Files: 22-49057, 22-45279, 22-44998, 22-44759, 22-44745

Victoria, BC – Investigators are looking to speak with additional victims and witnesses after a man was arrested yesterday in relation to a series of assaults in the downtown core. On November 24, 2022 VicPD asked for the public’s assistance in investigating two separate incidents where women had an unknown liquid splashed on their legs. These women reported feeling burning sensations and skin irritation after a hot-feeling liquid was splashed on their legs. Since these initial reports, there have been additional similar incidents where women have reported having a liquid sprayed or splashed on their legs while they were in the downtown core.

On December 29, 2022, officers responded to a report that a man had sprayed an unknown liquid on a group of women in the 1100-block of Government Street. The victims reported that the liquid had damaged their nylons and caused a burning sensation on their skin.

Yesterday, investigators arrested a suspect in relation to these incidents. He was released with conditions that he must abide by and a future court date. The investigation is ongoing and investigators believe that there may be additional victims or witnesses and are looking to speak with anyone who has witnessed or may have experienced a similar encounter but has not yet come forward.

If you have information about these incidents please call the VicPD Report Desk at (250) 995-7654 extension 1.
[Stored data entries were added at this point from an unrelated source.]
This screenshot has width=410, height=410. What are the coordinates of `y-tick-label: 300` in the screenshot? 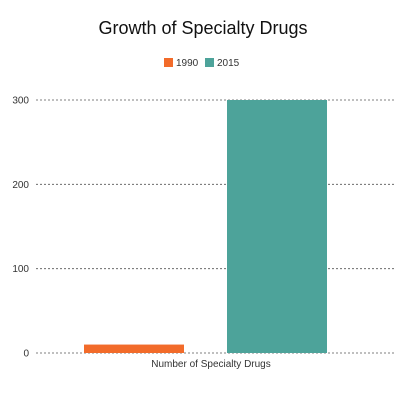 It's located at (20, 102).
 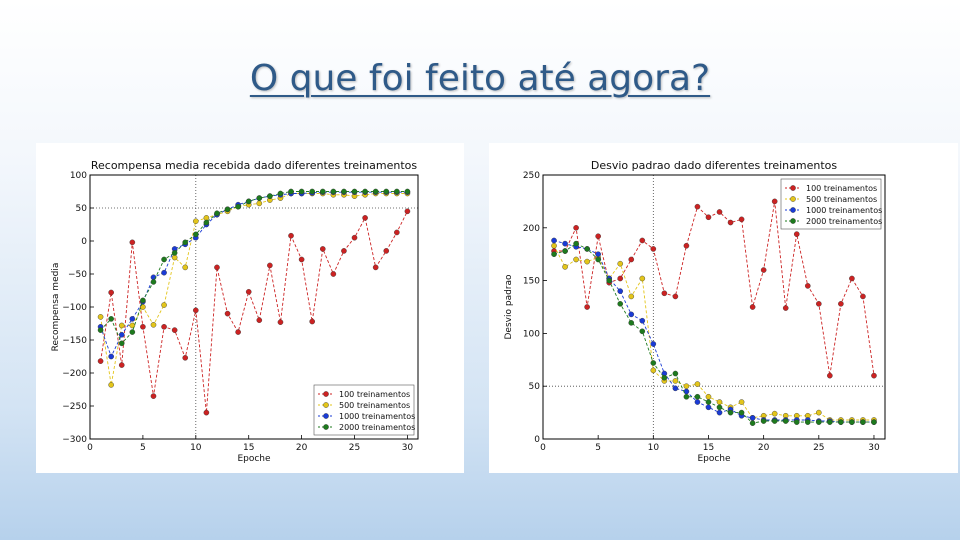 I want to click on chart1-x-tick-label: 30, so click(x=408, y=448).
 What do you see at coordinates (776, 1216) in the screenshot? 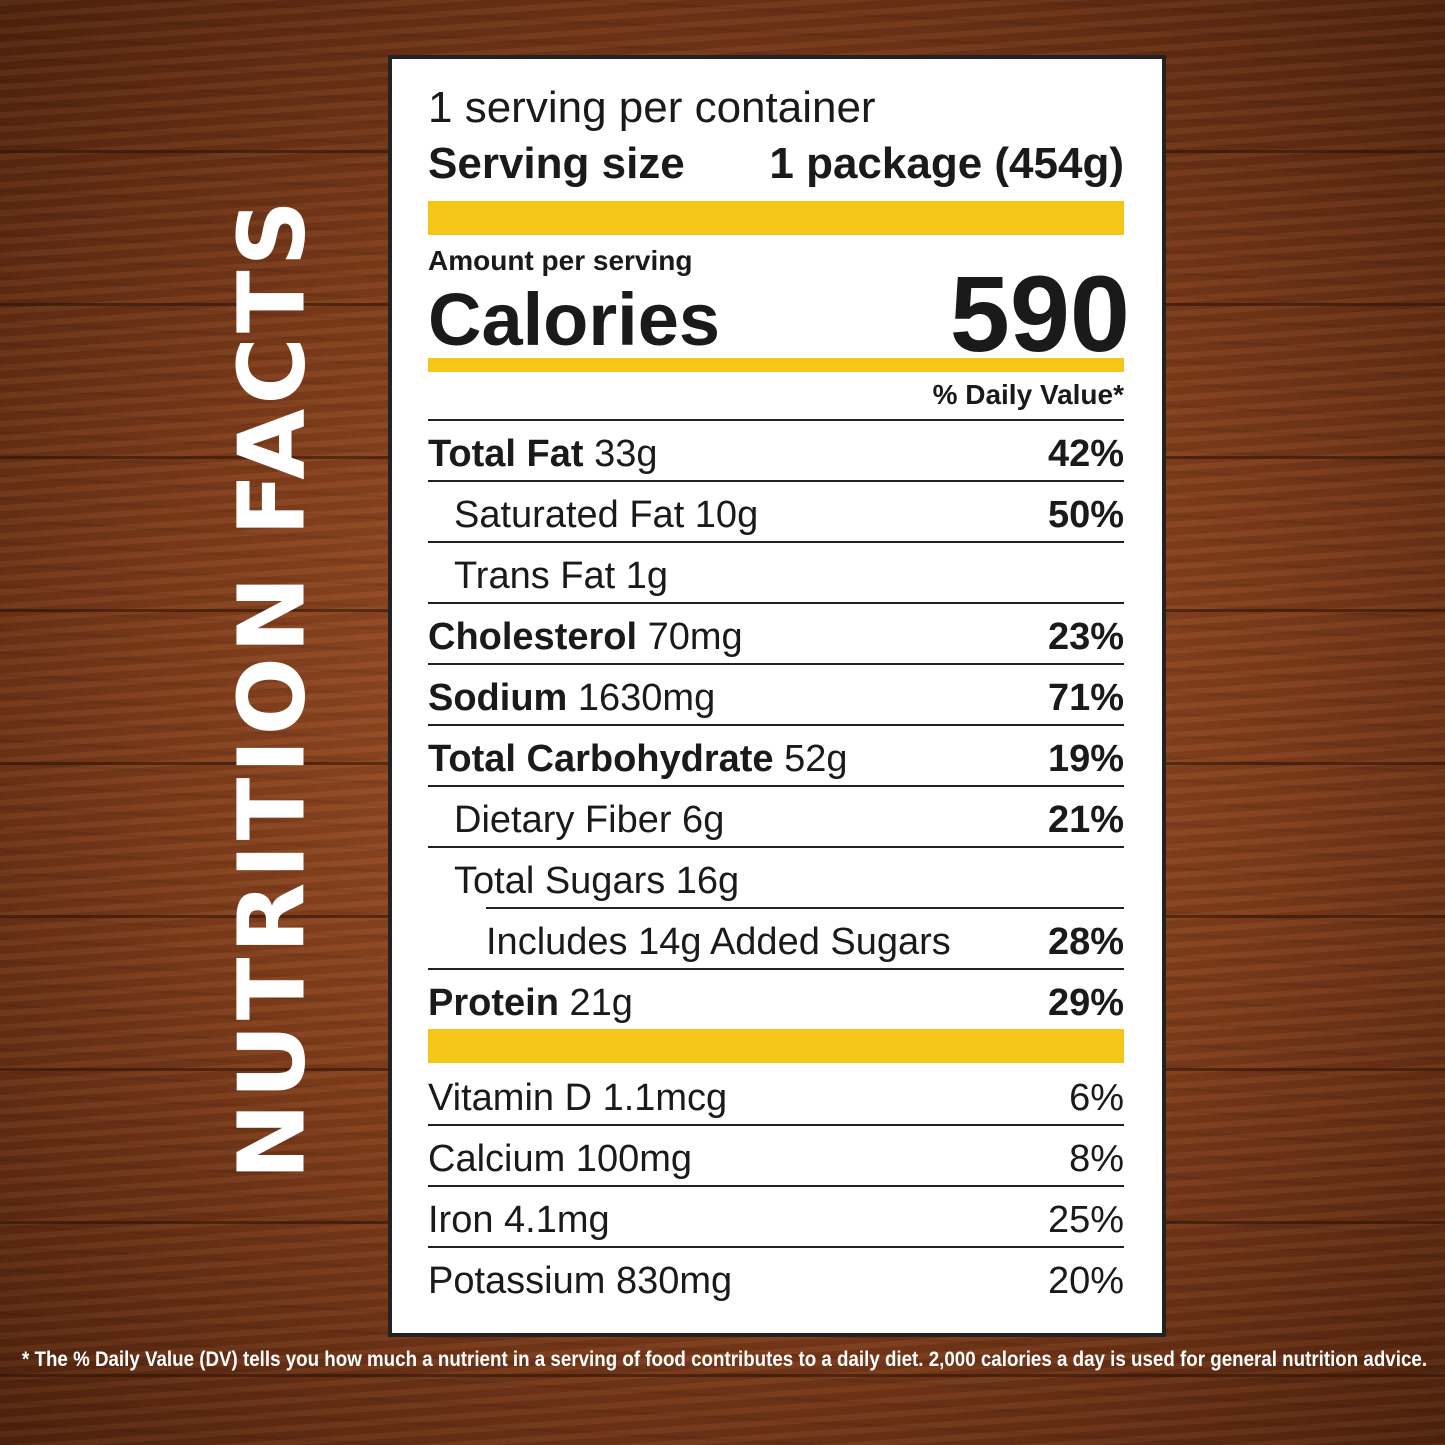
I see `vitamin-row-iron: Iron 4.1mg 25%` at bounding box center [776, 1216].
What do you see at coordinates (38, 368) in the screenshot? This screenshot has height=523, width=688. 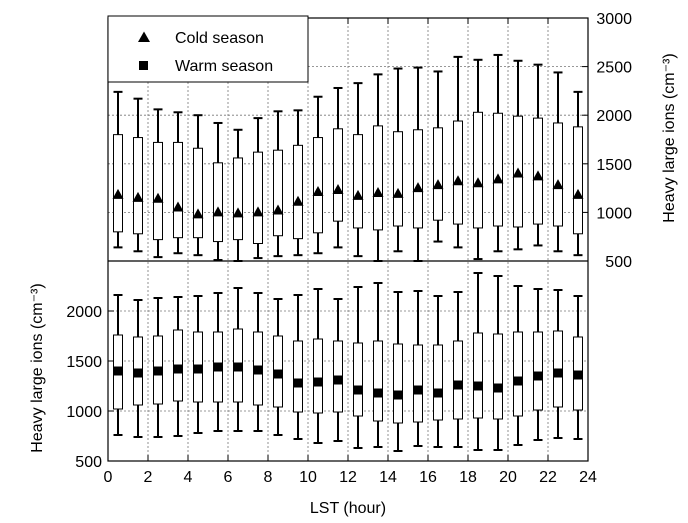 I see `left-y-axis-title: Heavy large ions (cm⁻³)` at bounding box center [38, 368].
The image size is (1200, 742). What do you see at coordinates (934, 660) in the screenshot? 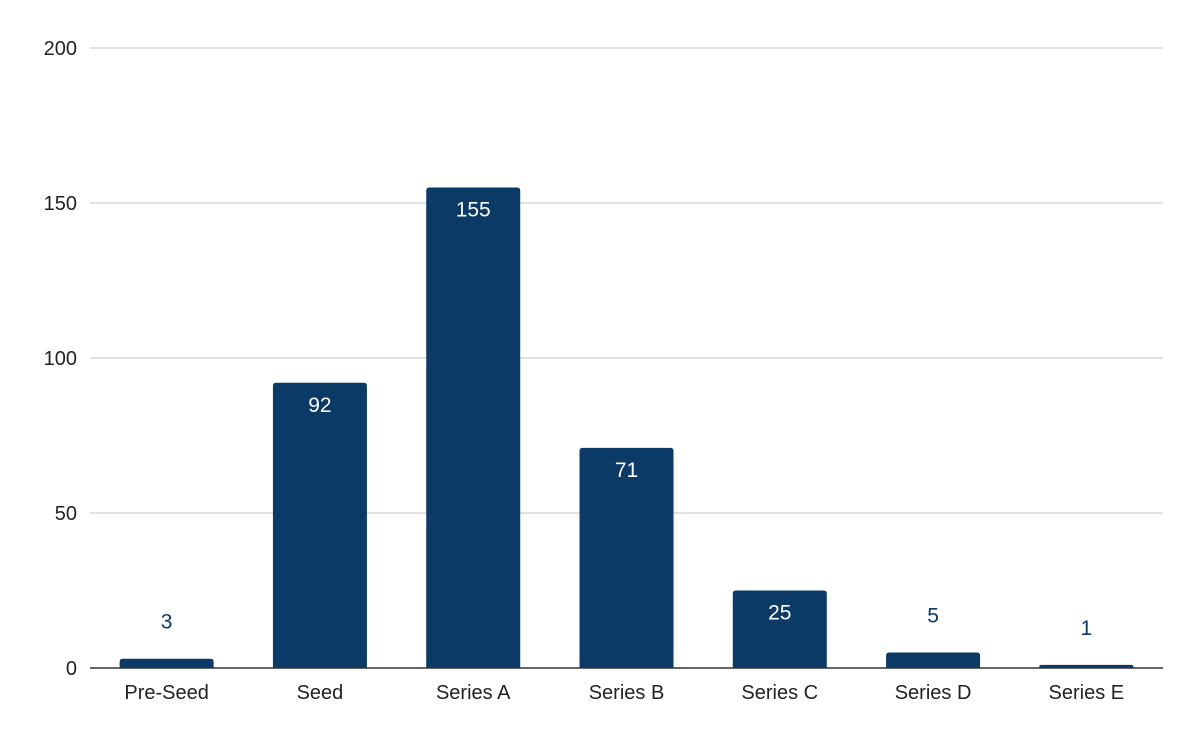
I see `bar-series-d` at bounding box center [934, 660].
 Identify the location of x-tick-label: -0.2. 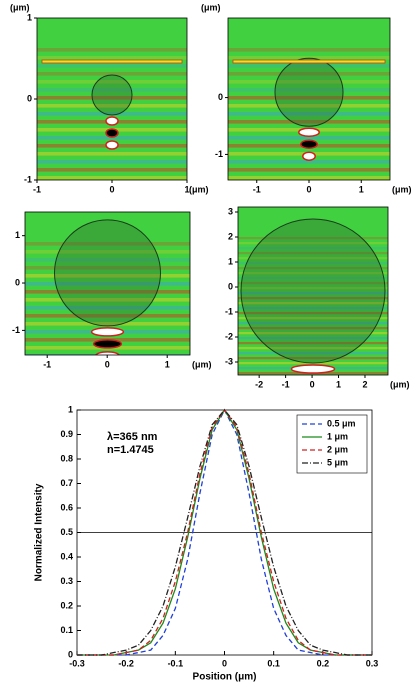
(126, 663).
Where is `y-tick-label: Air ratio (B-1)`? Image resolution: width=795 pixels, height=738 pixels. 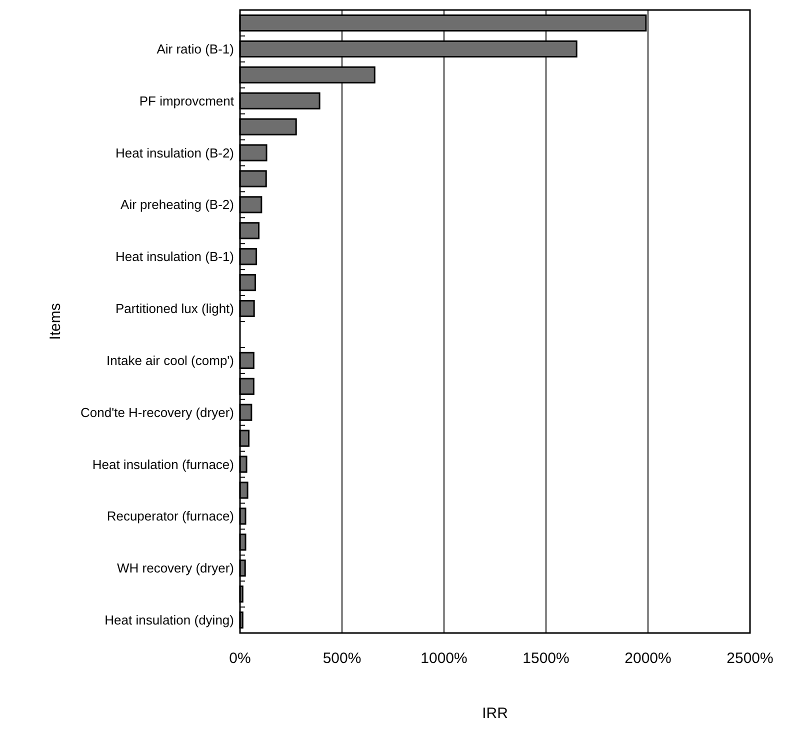 y-tick-label: Air ratio (B-1) is located at coordinates (195, 48).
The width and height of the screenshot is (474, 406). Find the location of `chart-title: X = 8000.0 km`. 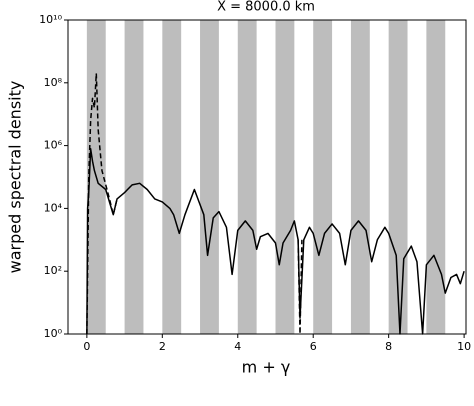

chart-title: X = 8000.0 km is located at coordinates (266, 8).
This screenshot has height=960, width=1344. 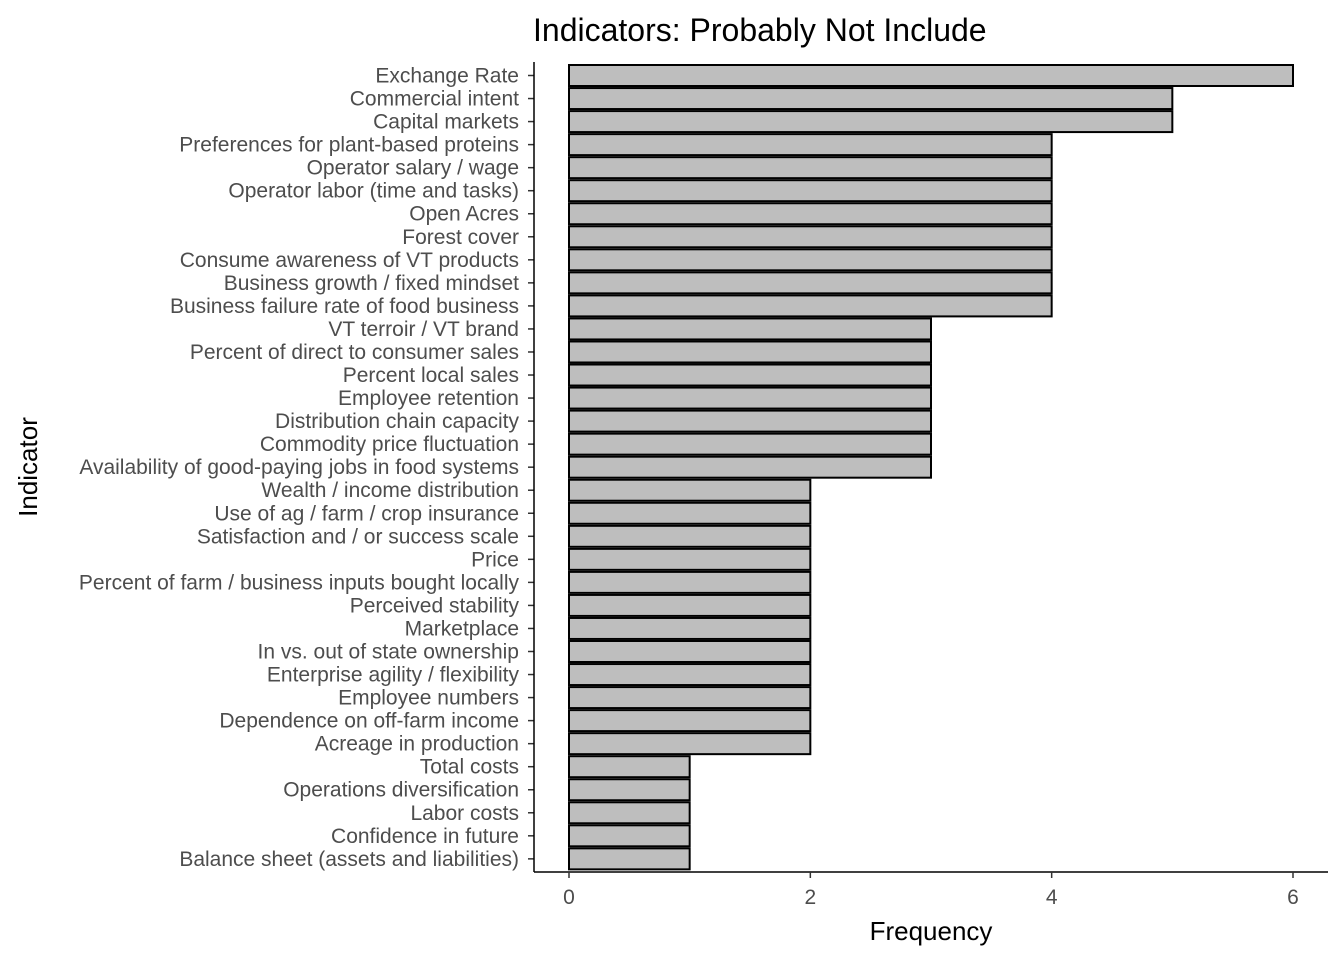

Why was this person released?

Bill C-75, which came into effect nationally in 2019, legislated a “principle of restraint” that requires police to release an accused person at the earliest possible opportunity after considering certain factors which include the likelihood the accused will attend court, the imminence of the risk posed to public safety, and the impact on confidence in the criminal justice system. The Canadian Charter of Rights and Freedoms provides that every person has the right to liberty and the presumption of innocence pre-trial. Police are also asked to consider the circumstances of Indigenous or vulnerable persons in the process, in order to address the disproportionate impacts that the criminal justice system has on these populations.